Open Philanthropy Project launches AI Fellows program:
Over $1 million in funding for high-impact AI researchers…
The Open Philanthropy Project, the grant-making foundation funded by Cari Tuna and Dustin Moskovitz, is providing $1.1m in PhD funding for seven AI/ML researchers focused on minimizing potential risks from advanced AI systems. “Increasing the probability of positive outcomes from transformative AI”, is one of Open Philanthropy’s priorities.
  Read more: Announcing the 2018 AI Fellows.
  Read more: AI Fellowship Program.

OpenAI Bits & Pieces:

OpenAI Fellows:
We designed this program for people who want to be an AI researcher, but do not have a formal background in the field. Applications for Fellows starting in September are open now and will close on July 8th at 12AM PST.
  Read more: OpenAI Fellows (OpenAI Blog).

Tech Tales:

Walking Through Shadows That Feel Like Sand

Yes, people died. What else would you expect?

People walked off cliffs. People walked into the middle of the street. People left stoves on. People forgot to eat. People lost their minds.

Yes, we punished the people that caused these people to die. We punished these people with lawsuits or criminal sentences. Sometimes we punished them with both.

But the technology got better.

Less people died.

At some point the technology started saving more people than it killed.

People stopped short of ledges. People pulled back from traffic. People remembered to turn stoves off. People would eat just the right amount. People healed their minds.

Was it perfect? No. Nothing ever is.

Did we adopt it? Yes, as we always do.

Are we happy? Yes, most of us are. And the more of us that are happy, the more likely everyone is going to be happy.

Now, where are we?

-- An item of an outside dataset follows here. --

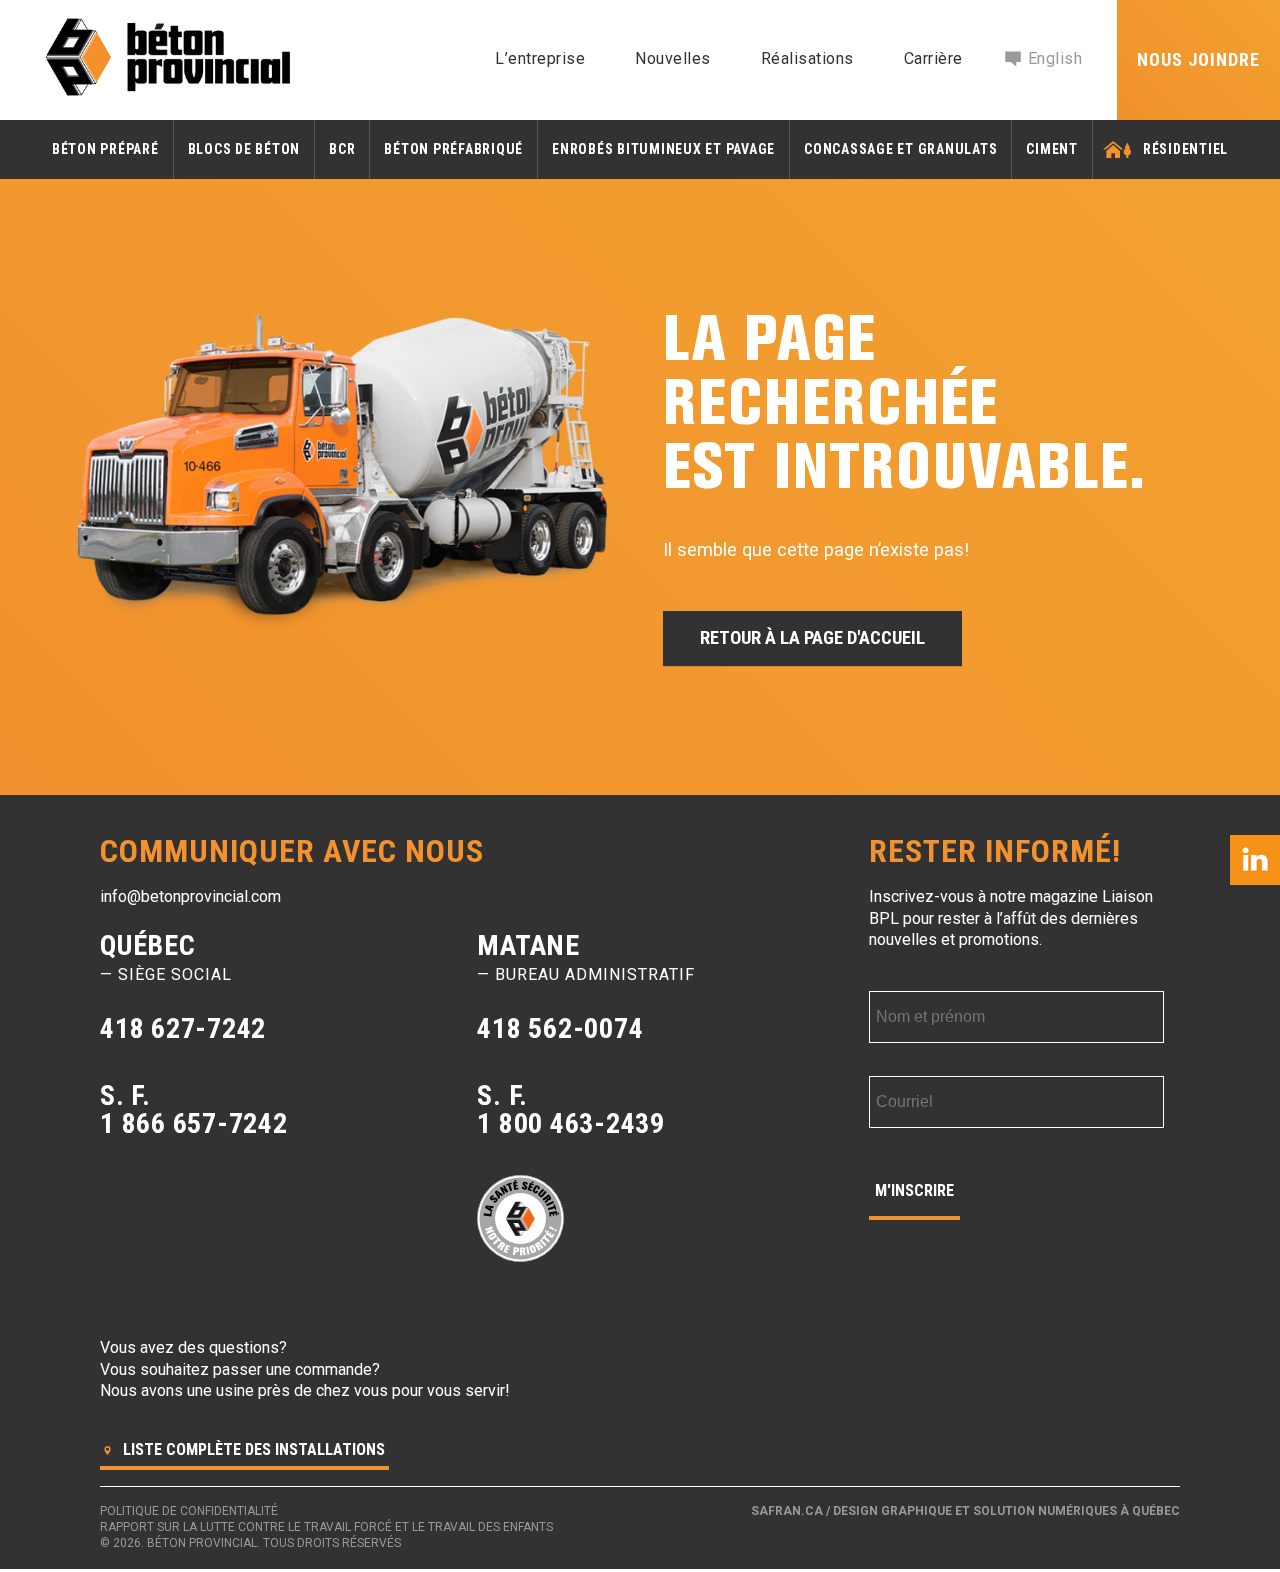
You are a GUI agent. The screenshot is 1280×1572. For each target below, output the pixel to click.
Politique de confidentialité (189, 1511)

We are everywhere.

We wear these goggles and we get to choose what we see.
We wear these clothes that let us feel additional sensations to supplement or replace the world.
We have these chips in our eardrums that let us hear the world better than dogs, or hear nothing at all, or hear something else entirely.

We walk through city streets and get to feel the density of other people via vibrations superimposed onto our bodies by our clothes.
We watch our own pet computer programs climbing the synth-neon signs that hang off of real church steeples.
We see sunsets superimposed on one another and we can choose whenever to see them, even in the thick of night.

When we are sad we diffuse our sadness into the world around us and the world responds back with rising violins or crashing waves.
Sometimes when we are sad the sun and the moon cry with us.
Sometimes we feel cold tears on the backs of our necks from the stars.

We are many and always growing and learning. What we experience is our choice. But our world grows richer by the day and we feel the world receding, as though a masterpiece overlaid with other paints from other artists, growing richer by the moment.

We do not feel this world, this base layer, so much anymore.

We worry we do not understand the people that choose to stay within it.
We worry they do not understand why we choose to stay above it.

Things that inspired this story: Augmented Reality, Virtual Reality, group AR simulations such as Pokemon Go, touch-aware clothing, force feedback, cameras, social and class and technological diffusion dynamics of the 21st century, self-adjusting feedback engines, communal escapism, cults.